_Information provided_
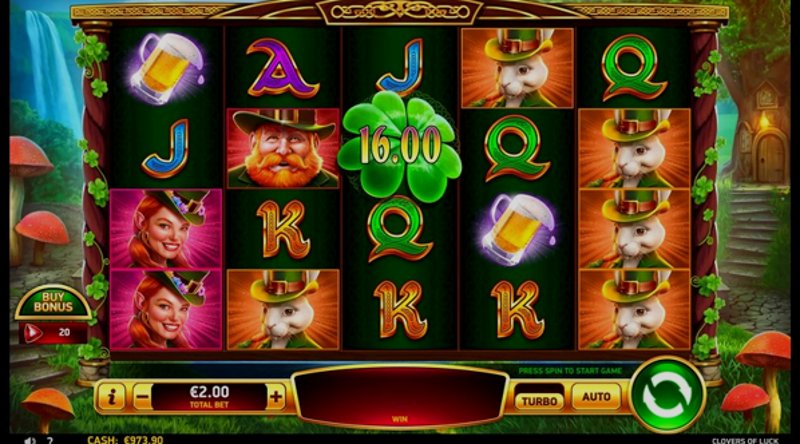Click the upper red-haired elf woman symbol
This screenshot has width=800, height=444.
[166, 228]
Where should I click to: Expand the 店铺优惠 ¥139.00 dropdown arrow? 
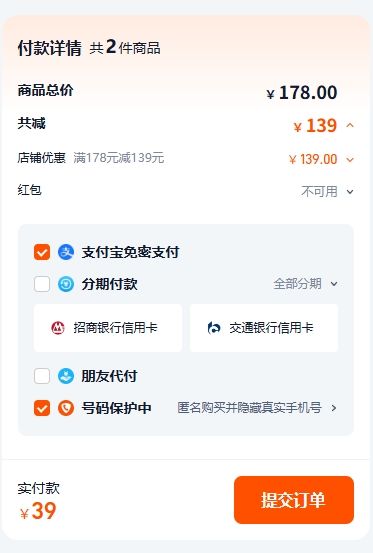[x=350, y=160]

_What needs to be done_
Reproduce only the lines from the line with "Where should I" to the end of the entries. Keep both ends, copy them exactly, and omit every picture.

_Solution for this problem_
Where should I click to: Expand the 店铺优惠 ¥139.00 dropdown arrow? 
[x=350, y=160]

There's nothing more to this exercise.